SELECTED PASSAGE:
Understanding 835 Remittance Advice: Reconciling Provider Payments
In healthcare revenue cycle management, getting paid is only half the story. The other half is understanding why you were paid what you were paid. This is where the EDI 835 transaction, also known as the Electronic Remittance Advice (ERA), earns its keep.
The 835 explains how a payer processed a claim and how the payment was applied. It translates dollars into logic.
At its core, the 835 remittance advice links payments to claims submitted via the 837. Each 835 file contains details about the total payment, individual claim payments, adjustments, and denial reasons. For providers, it’s the authoritative source for reconciling expected vs. actual reimbursement.
The real power of the 835 lies in its adjustment data. Each claim line may include Claim Adjustment Reason Codes (CARCs) and Remittance Advice Remark Codes (RARCs). CARCs explain why a payment was reduced or denied — contractual obligation, patient responsibility, non-covered service. RARCs add context, often clarifying documentation issues, policy limits, or payer rules. Together, they form the payer’s explanation of benefits in machine-readable form.
Payment reconciliation typically follows a predictable flow. First, the payment amount in the 835 is matched to the EFT (Electronic Funds Transfer) deposit. Next, claim-level details are reconciled against the original 837 submission. Adjustments are then posted to patient accounts or written off according to contractual rules. Finally, denied or underpaid claims are flagged for follow-up or resubmission.

(Saved data entries)
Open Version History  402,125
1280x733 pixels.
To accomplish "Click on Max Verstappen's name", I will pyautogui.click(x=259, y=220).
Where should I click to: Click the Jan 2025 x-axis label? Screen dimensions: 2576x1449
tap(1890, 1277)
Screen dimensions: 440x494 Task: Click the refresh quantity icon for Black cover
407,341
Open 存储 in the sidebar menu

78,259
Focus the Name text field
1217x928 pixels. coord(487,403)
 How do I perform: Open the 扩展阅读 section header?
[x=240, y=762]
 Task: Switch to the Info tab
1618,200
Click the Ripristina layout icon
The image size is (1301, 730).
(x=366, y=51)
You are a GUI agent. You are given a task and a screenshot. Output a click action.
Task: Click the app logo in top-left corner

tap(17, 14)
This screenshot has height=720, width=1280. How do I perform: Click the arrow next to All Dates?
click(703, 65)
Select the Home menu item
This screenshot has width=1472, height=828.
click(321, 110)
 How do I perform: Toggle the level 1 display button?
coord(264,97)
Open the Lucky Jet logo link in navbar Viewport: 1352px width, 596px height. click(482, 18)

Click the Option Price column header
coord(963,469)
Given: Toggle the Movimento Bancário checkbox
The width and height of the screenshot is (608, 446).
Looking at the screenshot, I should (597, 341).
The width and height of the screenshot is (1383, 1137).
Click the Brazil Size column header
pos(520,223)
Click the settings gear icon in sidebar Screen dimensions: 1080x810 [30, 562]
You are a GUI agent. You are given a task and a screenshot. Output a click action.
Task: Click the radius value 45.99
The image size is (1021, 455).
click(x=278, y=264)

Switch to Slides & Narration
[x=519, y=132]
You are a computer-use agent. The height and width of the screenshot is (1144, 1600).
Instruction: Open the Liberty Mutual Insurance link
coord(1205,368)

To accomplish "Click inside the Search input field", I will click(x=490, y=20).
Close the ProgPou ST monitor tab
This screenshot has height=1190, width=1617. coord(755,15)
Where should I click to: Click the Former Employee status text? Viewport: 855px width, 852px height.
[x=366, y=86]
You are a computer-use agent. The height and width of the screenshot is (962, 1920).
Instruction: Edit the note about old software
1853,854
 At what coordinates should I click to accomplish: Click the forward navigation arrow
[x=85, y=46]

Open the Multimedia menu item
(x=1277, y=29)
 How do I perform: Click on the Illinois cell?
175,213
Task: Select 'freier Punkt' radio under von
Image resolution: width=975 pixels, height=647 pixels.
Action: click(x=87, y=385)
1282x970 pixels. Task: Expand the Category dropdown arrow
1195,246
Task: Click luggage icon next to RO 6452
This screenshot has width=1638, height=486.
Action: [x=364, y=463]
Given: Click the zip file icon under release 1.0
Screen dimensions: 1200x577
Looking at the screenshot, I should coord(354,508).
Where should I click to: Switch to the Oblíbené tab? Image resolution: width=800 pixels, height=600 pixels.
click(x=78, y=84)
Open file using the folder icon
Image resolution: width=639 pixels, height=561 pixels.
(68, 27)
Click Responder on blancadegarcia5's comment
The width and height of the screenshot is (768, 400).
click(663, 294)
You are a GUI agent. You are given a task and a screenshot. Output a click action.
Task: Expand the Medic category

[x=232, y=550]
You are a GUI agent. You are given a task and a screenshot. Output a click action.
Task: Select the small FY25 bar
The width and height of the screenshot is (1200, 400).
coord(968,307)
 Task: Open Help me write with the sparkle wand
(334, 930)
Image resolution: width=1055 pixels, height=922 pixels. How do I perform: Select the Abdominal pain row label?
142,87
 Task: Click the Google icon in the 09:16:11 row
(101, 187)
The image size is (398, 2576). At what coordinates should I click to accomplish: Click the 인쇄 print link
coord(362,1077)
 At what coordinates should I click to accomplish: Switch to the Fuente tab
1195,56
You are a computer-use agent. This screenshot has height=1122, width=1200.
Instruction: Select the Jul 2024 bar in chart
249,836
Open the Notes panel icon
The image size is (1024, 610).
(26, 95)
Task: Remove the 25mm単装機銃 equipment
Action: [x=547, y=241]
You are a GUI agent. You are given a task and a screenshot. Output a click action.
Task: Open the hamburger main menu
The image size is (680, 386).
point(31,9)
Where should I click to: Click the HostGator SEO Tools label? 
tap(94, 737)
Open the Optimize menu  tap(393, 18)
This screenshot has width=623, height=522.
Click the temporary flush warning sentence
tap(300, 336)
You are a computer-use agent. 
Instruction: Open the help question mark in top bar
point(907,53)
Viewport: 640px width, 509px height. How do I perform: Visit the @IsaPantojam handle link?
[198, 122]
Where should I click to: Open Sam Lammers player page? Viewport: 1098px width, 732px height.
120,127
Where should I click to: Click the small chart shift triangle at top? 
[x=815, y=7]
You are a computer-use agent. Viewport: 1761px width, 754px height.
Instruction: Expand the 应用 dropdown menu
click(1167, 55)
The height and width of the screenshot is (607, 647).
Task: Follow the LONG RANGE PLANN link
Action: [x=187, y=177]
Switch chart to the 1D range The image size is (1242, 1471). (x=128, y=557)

TASK A: According to the text on 835 remittance advice, what is the first step of payment reconciliation?
TASK B: Continue the text on 835 remittance advice from its last sentence.

RESPONSE BOX A: The payment amount in the 835 is matched to the EFT (Electronic Funds Transfer) deposit.

RESPONSE BOX B:
Despite its structure, the 835 is a frequent source of confusion. Common issues include mismatched claim identifiers, inconsistent use of adjustment codes across payers, missing or delayed 835 files, and difficulty mapping codes correctly in billing systems. These gaps often result in manual work, delayed posting, or missed revenue opportunities.
Effective 835 processing depends on accurate payer enrollment, consistent companion guide interpretation, and well-maintained code mapping tables. Regular audits of adjustment trends can also reveal systemic issues, such as recurring denials tied to eligibility, authorization, or coding errors.
Understanding the 835 is not just an accounting exercise. It’s a feedback loop. When analyzed properly, remittance data highlights revenue leakage, payer behavior, and operational weak spots, turning payment data into strategic insight. In healthcare EDI, clarity equals cash flow. And the 835 is where clarity begins.